• About this task
Find the line with "洛璃 (223, 995)" in the entries below, then reproduce it and every line after it down to and including the line with "添加链接 (615, 13)", exactly.

━━━━━━━━━━━━━━━━━━━━

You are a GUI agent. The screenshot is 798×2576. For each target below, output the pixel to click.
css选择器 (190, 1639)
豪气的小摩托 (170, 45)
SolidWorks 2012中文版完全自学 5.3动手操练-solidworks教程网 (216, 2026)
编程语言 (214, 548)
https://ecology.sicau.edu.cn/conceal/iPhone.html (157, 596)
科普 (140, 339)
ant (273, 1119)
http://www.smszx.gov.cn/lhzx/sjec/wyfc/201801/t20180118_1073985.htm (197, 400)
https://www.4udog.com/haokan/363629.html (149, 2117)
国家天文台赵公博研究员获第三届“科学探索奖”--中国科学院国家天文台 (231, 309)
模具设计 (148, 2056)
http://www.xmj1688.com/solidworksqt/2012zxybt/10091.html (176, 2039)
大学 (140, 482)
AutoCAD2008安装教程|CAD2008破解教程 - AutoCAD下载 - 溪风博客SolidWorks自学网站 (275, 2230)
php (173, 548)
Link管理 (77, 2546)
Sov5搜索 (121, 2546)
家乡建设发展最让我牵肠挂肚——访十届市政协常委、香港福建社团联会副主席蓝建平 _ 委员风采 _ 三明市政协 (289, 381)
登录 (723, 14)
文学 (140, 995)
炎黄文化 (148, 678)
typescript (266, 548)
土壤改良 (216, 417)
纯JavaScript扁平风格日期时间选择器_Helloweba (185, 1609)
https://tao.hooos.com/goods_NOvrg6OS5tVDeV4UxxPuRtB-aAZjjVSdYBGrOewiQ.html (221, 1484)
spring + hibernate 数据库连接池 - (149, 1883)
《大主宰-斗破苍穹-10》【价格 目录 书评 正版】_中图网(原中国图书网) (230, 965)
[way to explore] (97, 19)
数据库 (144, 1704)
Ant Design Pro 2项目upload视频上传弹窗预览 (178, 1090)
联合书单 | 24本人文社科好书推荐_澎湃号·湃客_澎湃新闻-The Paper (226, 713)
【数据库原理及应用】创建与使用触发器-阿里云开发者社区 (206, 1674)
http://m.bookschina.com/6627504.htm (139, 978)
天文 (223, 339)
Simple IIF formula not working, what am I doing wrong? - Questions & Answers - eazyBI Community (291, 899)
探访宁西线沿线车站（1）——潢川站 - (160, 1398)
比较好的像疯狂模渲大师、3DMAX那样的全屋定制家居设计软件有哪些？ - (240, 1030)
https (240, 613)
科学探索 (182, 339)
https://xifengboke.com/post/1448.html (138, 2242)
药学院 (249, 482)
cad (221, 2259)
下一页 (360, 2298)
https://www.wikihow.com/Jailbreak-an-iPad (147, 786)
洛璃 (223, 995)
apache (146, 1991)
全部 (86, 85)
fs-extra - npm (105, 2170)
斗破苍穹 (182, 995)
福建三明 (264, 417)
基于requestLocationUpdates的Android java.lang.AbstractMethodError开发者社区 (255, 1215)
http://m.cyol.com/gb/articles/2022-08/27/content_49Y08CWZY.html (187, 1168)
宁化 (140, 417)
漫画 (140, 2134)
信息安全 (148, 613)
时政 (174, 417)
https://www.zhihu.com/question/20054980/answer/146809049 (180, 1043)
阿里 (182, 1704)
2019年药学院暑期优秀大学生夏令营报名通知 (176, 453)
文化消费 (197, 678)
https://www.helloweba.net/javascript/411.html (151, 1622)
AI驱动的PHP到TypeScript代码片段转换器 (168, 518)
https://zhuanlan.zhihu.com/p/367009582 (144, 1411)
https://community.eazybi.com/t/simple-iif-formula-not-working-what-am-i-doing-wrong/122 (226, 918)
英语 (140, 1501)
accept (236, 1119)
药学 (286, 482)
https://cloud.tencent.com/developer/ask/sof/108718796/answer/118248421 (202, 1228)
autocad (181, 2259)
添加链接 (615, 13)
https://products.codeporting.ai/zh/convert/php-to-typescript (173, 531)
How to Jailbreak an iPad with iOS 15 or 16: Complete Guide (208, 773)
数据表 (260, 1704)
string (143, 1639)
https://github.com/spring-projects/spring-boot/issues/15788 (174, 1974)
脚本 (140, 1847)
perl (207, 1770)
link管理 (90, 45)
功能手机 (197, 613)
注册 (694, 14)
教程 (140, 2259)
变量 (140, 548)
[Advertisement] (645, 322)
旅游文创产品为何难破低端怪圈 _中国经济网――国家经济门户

━━━━━━━━━━━━━━━━━━━━

• Reply to the task
洛璃 (223, 995)
apache (146, 1991)
全部 (86, 85)
fs-extra - npm (105, 2170)
斗破苍穹 (182, 995)
福建三明 (264, 417)
基于requestLocationUpdates的Android java.lang.AbstractMethodError开发者社区 (255, 1215)
http://m.cyol.com/gb/articles/2022-08/27/content_49Y08CWZY.html (187, 1168)
宁化 (140, 417)
漫画 (140, 2134)
信息安全 (148, 613)
时政 (174, 417)
https://www.zhihu.com/question/20054980/answer/146809049 (180, 1043)
阿里 (182, 1704)
2019年药学院暑期优秀大学生夏令营报名通知 (176, 453)
文化消费 (197, 678)
https://www.helloweba.net/javascript/411.html (151, 1622)
AI驱动的PHP到TypeScript代码片段转换器 (168, 518)
https://zhuanlan.zhihu.com/p/367009582 (144, 1411)
https://community.eazybi.com/t/simple-iif-formula-not-working-what-am-i-doing-wrong/122 (226, 918)
英语 (140, 1501)
accept (236, 1119)
药学 (286, 482)
https://cloud.tencent.com/developer/ask/sof/108718796/answer/118248421 (202, 1228)
autocad (181, 2259)
添加链接 (615, 13)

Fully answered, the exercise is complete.